LINX

But while it looks like the best alternative to Nissen fundoplication presently, there are also some concerns.

It has been heavily promoted on the possible adverse effects of Nissen fundoplication and it has gained free media attention in the United States whenever another clinic offers this new device. But whereas they have been quick to point to possible shortcomings of Nissen fundoplication, the manufacturers do not so readily publicise the possible adverse effects of the device leading one journal to produce an article: "Heartburn Hell on the NBC Today Show: omitting things consumers might want to know about a $14K device" in response to one such publicity feature.     [r-iv]

A report in the Journal of American College of Surgeons highlighted on the Torax website, "One Hundred Consecutive Patients Treated with Magnetic Sphincter Augmentation for Gastroesophageal Reflux Disease: 6 Years of Clinical Experience from a Single Center" [r-v] examined results of patients having had the implant an average of 3 years.

It concluded "Magnetic sphincter augmentation for GERD in clinical practice provides safe and long-term reduction of esophageal acid exposure, substantial symptom improvement, and elimination of daily PPI use." and "Freedom from daily dependence on PPIs was achieved in 85% of patients."

The report also included the reasons patients gave for choosing the device instead of Nissen fundoplication saying they believed the alternative was "effective only in the short-term, too invasive, resulted in dysphagia,inability to belch/vomit and was not reversible".

The approval of the FDA in America, coupled with the positive news items, has meant a surge in demand for the device but patients have found a reluctance on the part of insurance companies to pay for it.

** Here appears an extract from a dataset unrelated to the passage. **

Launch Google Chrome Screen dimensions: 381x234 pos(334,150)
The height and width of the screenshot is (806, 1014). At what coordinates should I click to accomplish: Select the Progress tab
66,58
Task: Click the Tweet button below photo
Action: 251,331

Most commercial insurers still see the Linx as too new to cover. Spokespeople with Aetna and Blue Cross and Blue Shield of Minnesota said they consider the device “investigational,” needing further study. [r-vi]

A report from the University of Southern California [r-vii], revealed that 63% of LINX recipients experienced difficulty swallowing following implantation. The problem being the bolus of food travelling down the oeosphagus needs to be dense enough and propelled strongly enough by the patient's peristalsis to push the magnets apart.

NICE guidelines [r-viii] permit the use of LINX "with special arrangements for clinical governance, consent and audit or research" because "the evidence on the safety and efficacy of laparoscopic insertion of a magnetic bead band for gastro-oesophageal reflux disease (GORD) is limited in quantity". The cost to NHS is double that of a Laparoscopic Nissen Fundoplication so the availability of LINX on the NHS is currently limited, but it's available privately. The price for private treatment is in the region of £8,000-£9,000.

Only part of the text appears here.